One of the most exciting new drugs to reach human clinical trials, one that blocks the corticotrophin releasing factor-1 (CRF1) receptor, did not work in a large clinical trial sponsored by Pfizer Pharmaceuticals. Is it time to abandon CRF1 antagonists as antidepressants or should we revisit these agents from a new perspective? It is in this context that a new paper by Alexandre Surget and colleagues, scheduled for publication in the August 15th issue of Biological Psychiatry, is particularly interesting.

Through prior work, it has been shown that the ability to reverse the stress-related disruption of hippocampal neurogenesis, the ability of the brain to make new nerve cells in adulthood, was important to the actions of our available antidepressant medications.

In this new study, the researchers affirm the prior findings, but suggest that two experimental approaches to the treatment of depression, blockade of the CRF1 receptor or the vasopressin-1B (V1B) receptor, retain their efficacy in reversing the impact of stress on behavior even when neurogenesis is disrupted.

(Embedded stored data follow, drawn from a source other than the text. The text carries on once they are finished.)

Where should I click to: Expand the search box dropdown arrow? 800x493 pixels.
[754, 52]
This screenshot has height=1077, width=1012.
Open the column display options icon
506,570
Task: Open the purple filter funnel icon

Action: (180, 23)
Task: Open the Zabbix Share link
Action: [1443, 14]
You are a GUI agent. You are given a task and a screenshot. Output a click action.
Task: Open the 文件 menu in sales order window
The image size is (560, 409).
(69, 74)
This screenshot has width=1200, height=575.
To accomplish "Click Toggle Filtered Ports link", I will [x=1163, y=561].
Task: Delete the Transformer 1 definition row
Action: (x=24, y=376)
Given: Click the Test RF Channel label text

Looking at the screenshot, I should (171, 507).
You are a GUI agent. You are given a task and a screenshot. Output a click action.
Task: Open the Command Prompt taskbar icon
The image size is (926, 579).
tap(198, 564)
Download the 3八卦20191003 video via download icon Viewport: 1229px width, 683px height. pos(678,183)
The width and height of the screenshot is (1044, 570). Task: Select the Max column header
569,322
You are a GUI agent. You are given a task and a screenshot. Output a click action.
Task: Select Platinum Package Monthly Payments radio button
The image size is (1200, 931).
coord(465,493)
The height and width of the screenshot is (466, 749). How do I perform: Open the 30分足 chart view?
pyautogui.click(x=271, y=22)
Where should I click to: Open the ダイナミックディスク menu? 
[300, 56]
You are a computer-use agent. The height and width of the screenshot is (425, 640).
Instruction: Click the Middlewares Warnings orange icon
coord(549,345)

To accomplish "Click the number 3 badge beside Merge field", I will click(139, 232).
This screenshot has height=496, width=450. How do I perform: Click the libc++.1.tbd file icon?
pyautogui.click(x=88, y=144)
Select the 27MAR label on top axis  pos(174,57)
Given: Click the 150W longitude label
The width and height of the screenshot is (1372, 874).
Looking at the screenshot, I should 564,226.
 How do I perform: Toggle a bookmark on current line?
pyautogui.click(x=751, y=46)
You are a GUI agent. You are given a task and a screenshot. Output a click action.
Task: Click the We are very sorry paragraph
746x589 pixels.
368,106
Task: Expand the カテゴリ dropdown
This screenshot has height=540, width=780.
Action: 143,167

Catherine Belzung, Ph.D., corresponding author on this article, further explains that "we now report evidence that restoration of the functioning of the stress axis may be the key to how these new antidepressant approaches might work."

How can one reconcile these interesting research findings in animals with the lack of antidepressant efficacy of a CRF1 receptor antagonist in the Pfizer study? Is this approach simply ineffective in humans or might there be subgroups of patients who might be more likely to respond to a CRF1 antagonist? The Surget et al. data raise the possibility that CRF1 receptor antagonists might be effective in treating stress-related behavioral disturbances even in a context where other antidepressants do not work, perhaps due to disruption of neurogenesis. John H. Krystal, M.D., Editor of Biological Psychiatry and affiliated with both Yale University School of Medicine and the VA Connecticut Healthcare System, comments: "These findings lend weight to the hope that CRF1 antagonists might play a role in the treatment of antidepressant-resistant symptoms of depression or posttraumatic stress disorder. If so, CRF1 antagonists could fulfill an important unmet need." He adds that "we do not need another Prozac, but we urgently need to find ways to help the large number of patients who fail to respond adequately to our available treatments."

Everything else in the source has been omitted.